In October 2011, Seychelles police announced that Dutton had been appointed to create an elite police unit against serious crime there.

In the 2010s, Dutton acted as a private investigator for several legal cases about political violence in the 1980s. He was approached by the family of Nokuthula Simelane, an uMkhonto we Sizwe fighter who went missing in 1983, to find the truth about her death. In 2015, Dutton submitted an affidavit (along with another affidavit from the former Truth and Reconciliation Commission member Dumisa Ntsebeza) saying that state-sanctioned extrajudicial killings had become part and parcel of the apartheid regime, particularly the police, during the 1980s. This led to several police officers being prosecuted for murdering her. Similarly, Dutton investigated for the reopened inquest into Neil Aggett's 1982 death in detention, after being approached by the Foundation for Human Rights in South Africa in 2015.

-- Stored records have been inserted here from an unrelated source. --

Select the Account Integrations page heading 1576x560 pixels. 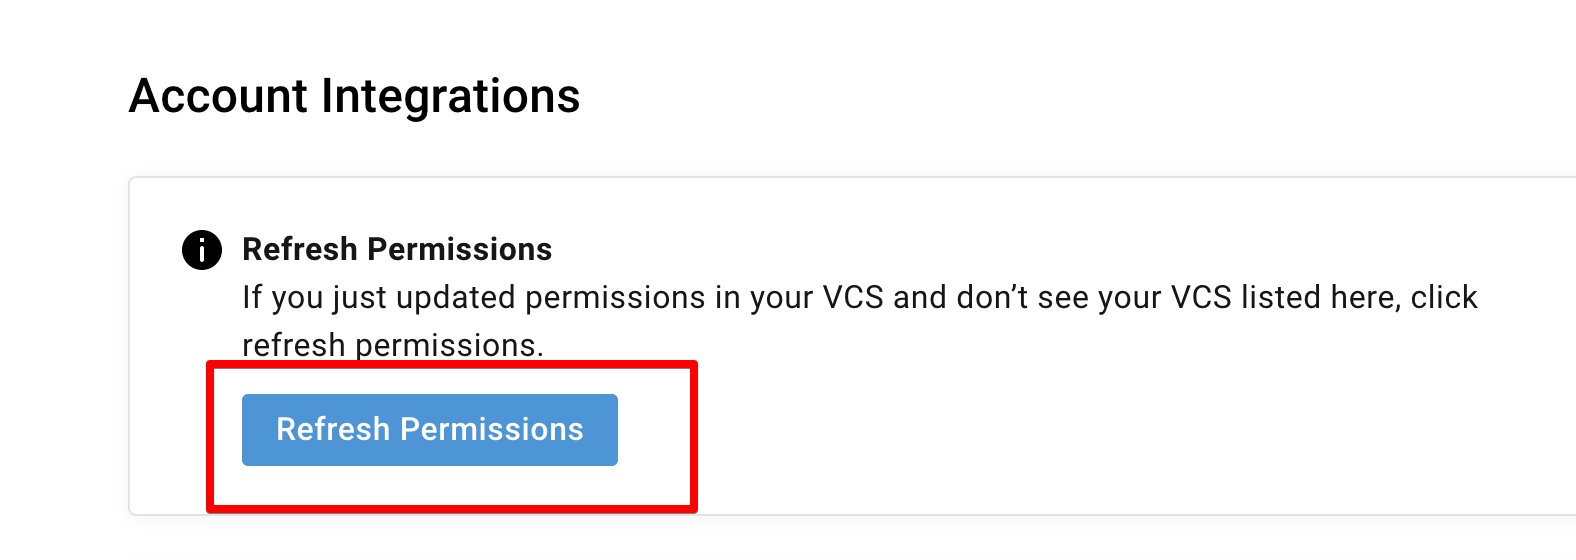[x=354, y=97]
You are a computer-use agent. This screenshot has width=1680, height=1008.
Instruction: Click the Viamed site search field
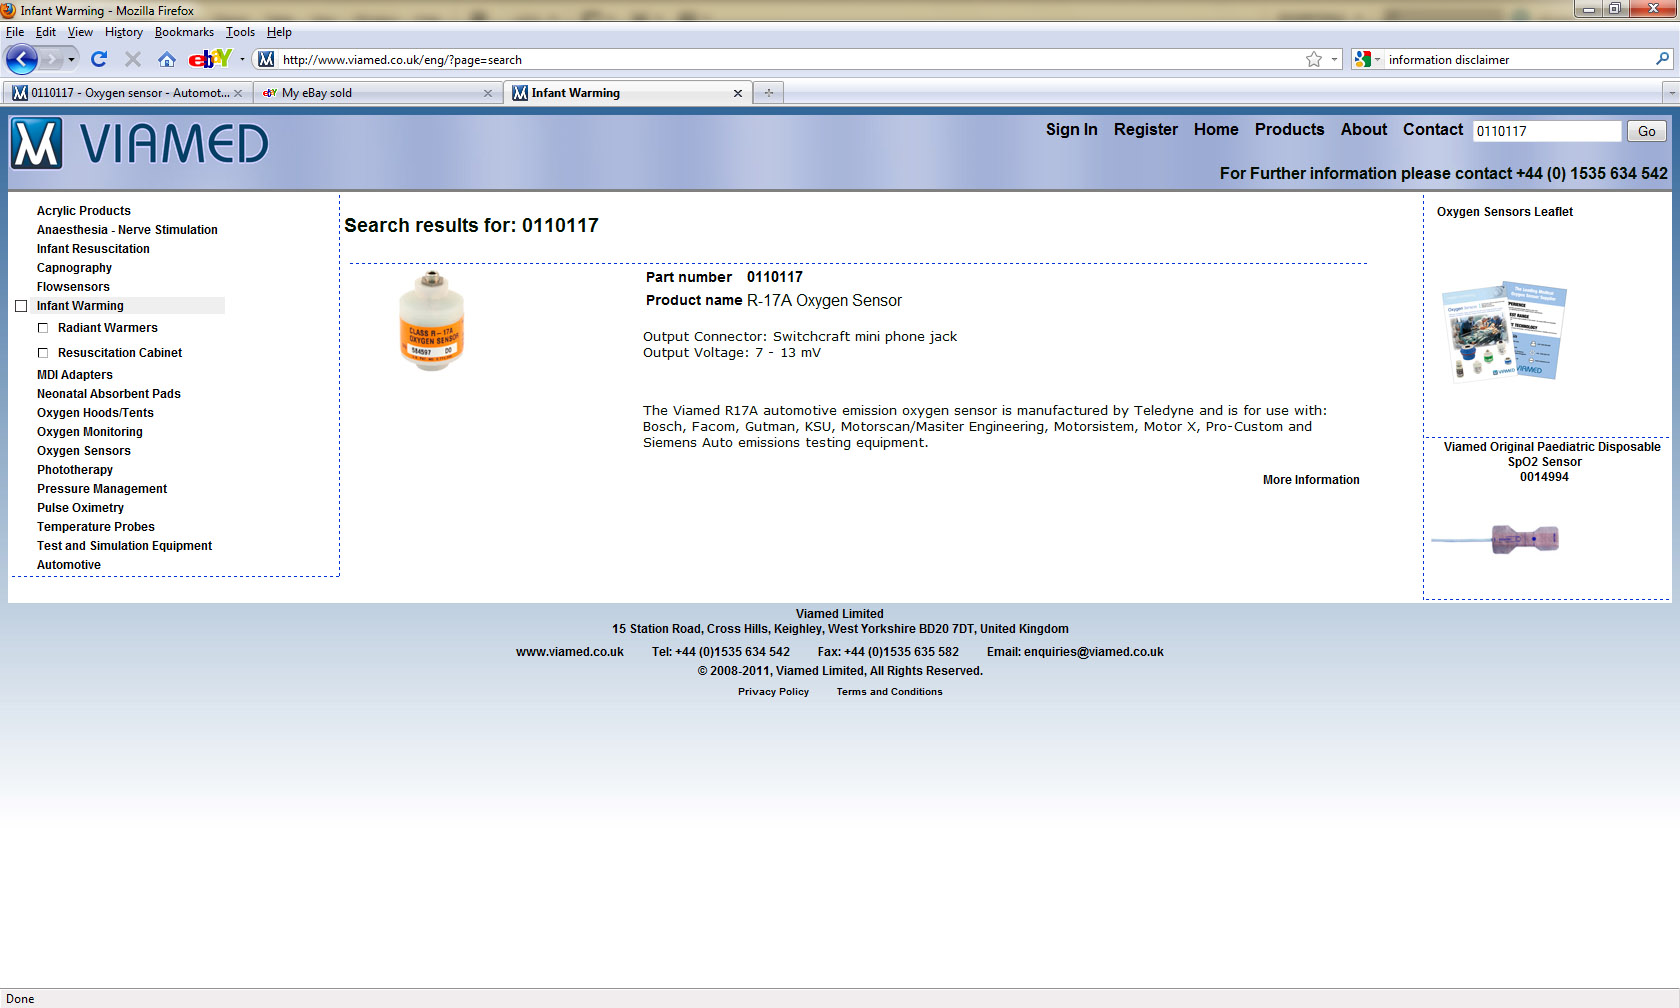pyautogui.click(x=1546, y=131)
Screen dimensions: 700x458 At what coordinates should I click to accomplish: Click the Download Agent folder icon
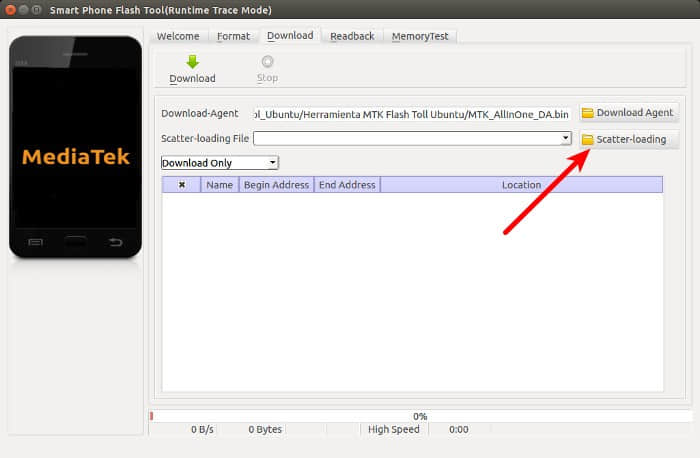click(588, 113)
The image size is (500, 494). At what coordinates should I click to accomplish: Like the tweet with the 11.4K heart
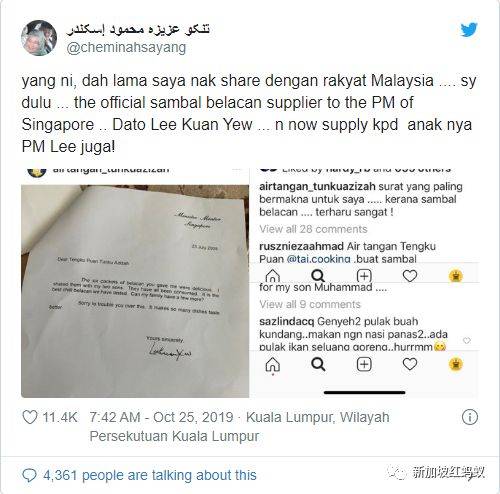click(x=30, y=417)
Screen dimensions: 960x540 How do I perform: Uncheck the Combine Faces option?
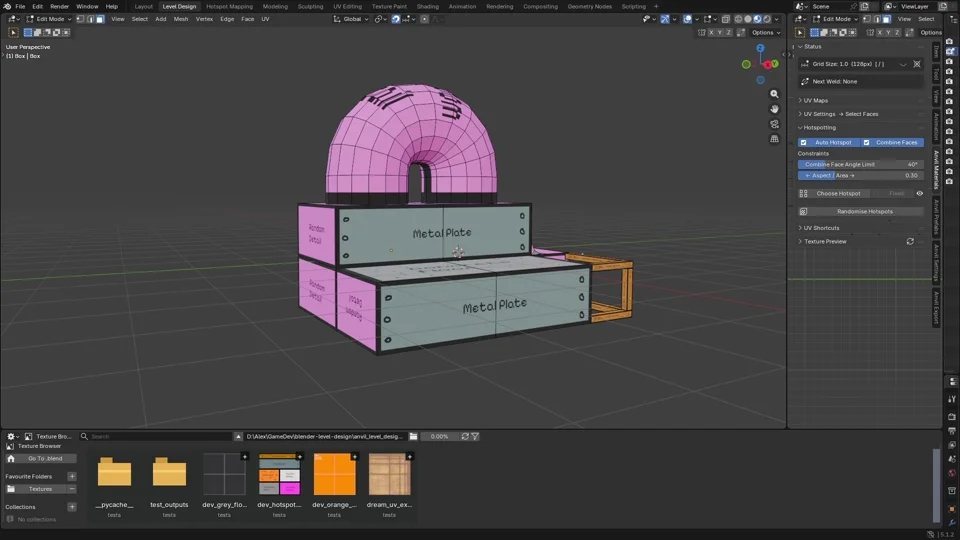(x=866, y=143)
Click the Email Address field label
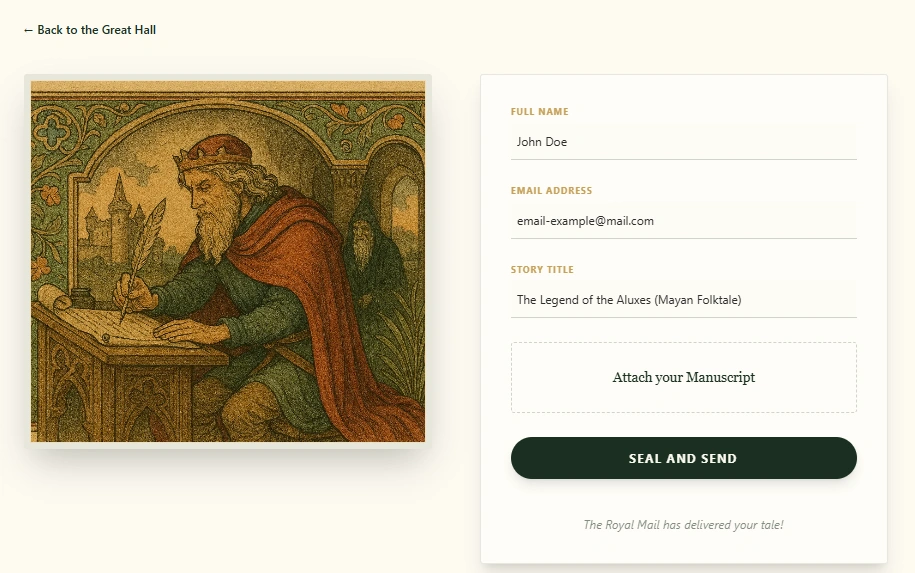 (551, 191)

In September 2015, Dutton was appointed to the National Planning Commission of South Africa.

In 2019, Dutton started serving as the lead investigator for the Zondo Commission, a public inquiry into alleged state capture, corruption, and fraud.

Dutton died at a hospital in Hillcrest from a heart attack on 20 January 2022, at the age of 72. He also suffered a stroke few days prior to his death.

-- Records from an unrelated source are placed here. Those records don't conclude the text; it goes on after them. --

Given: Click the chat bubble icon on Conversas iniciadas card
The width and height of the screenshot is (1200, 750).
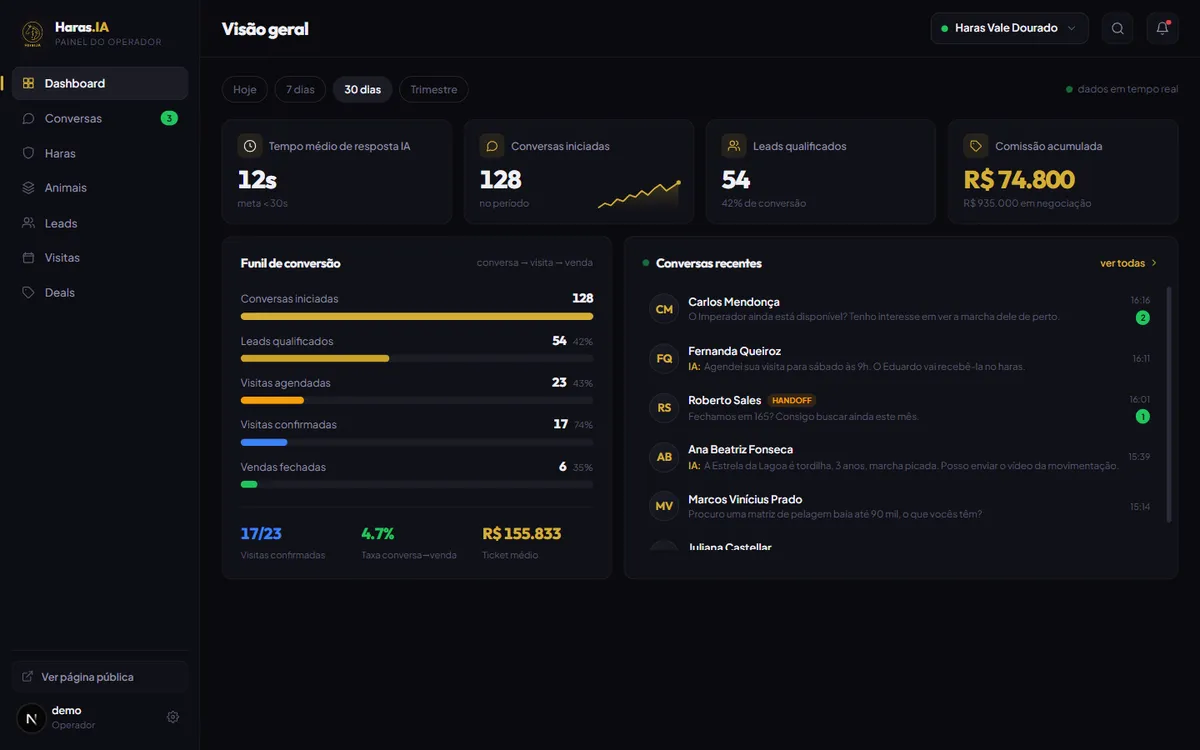Looking at the screenshot, I should tap(492, 146).
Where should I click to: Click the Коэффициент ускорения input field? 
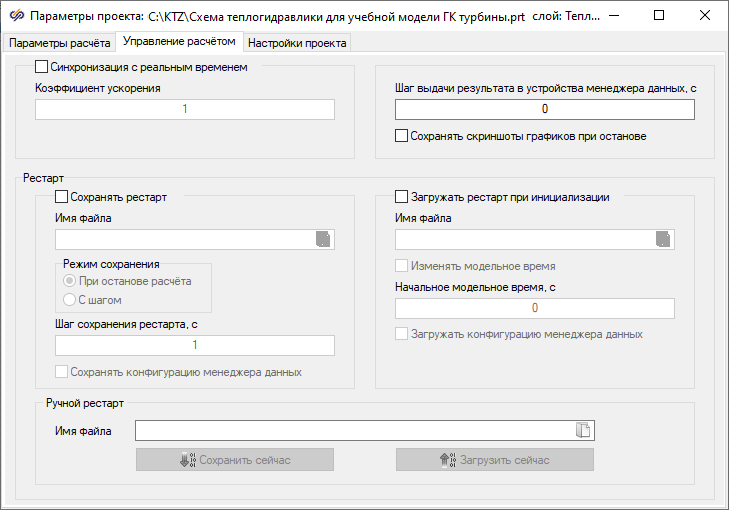click(x=185, y=109)
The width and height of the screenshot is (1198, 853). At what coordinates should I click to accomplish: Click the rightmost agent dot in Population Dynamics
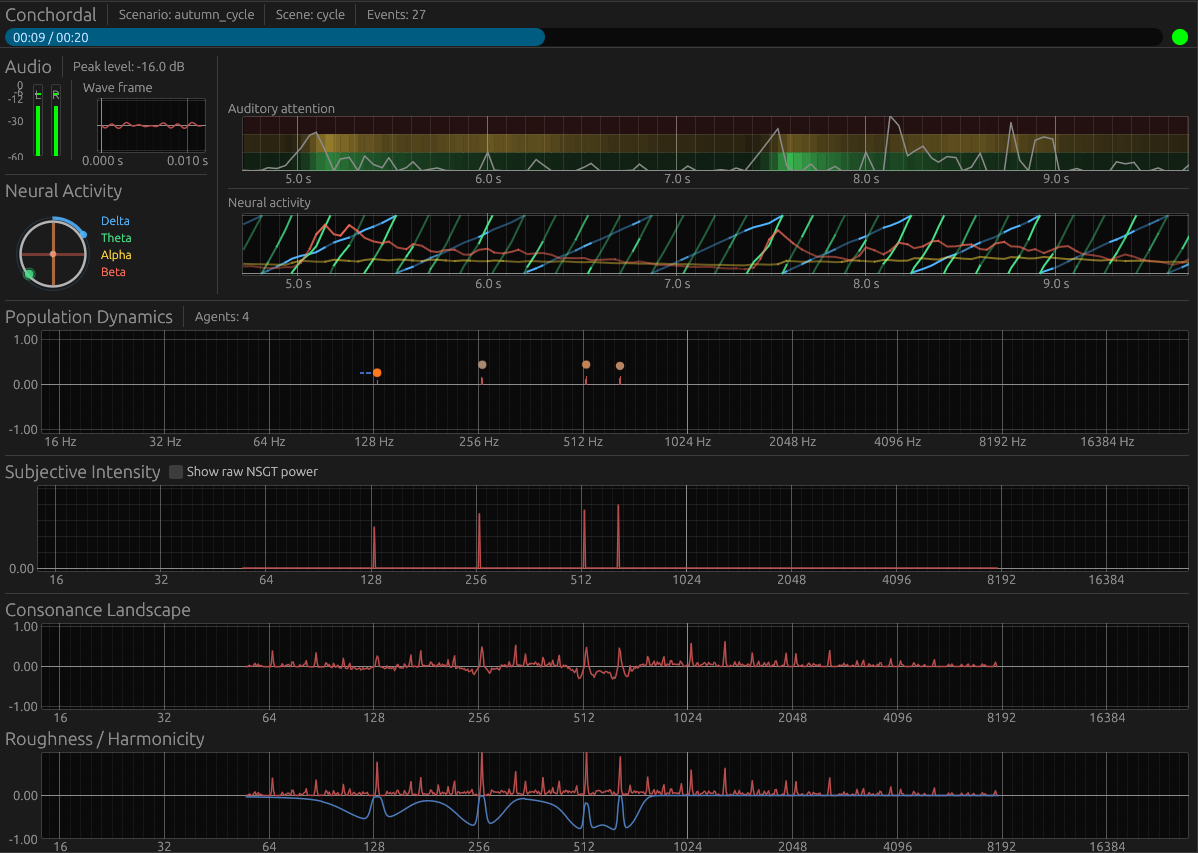pyautogui.click(x=620, y=366)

On 6 February 2022, the 40th anniversary of Neil Aggett's death in custody, there was a commemoration to honour Aggett at Westpark Cemetery, organised by the Kathrada Foundation. His de facto widow Liz Floyd addressed the group, and paid tribute to Dutton, George Bizos, and Max Coleman, who fought for justice for Aggett and other detainees.

==Recognition and honours==
Dutton was awarded the Order of the Baobab.

On Freedom Day 2012, Dutton was awarded the Order of the Baobab in Gold, with the citation: "for his exceptional contribution to and achievement in his investigative work as a dedicated and loyal policeman, for exposing the apartheid government’s "Third Force", for his role in working for peace in KwaZulu-Natal, his international work in investigating and exposing war crimes and crimes against humanity in Bosnia‚ Kosovo and Darfur and assisting in establishing the causes of violence in East Timor and Sudan". He received this honour at the same time as his late long-time friend Lwandle Wilson Magadla, who was honoured posthumously.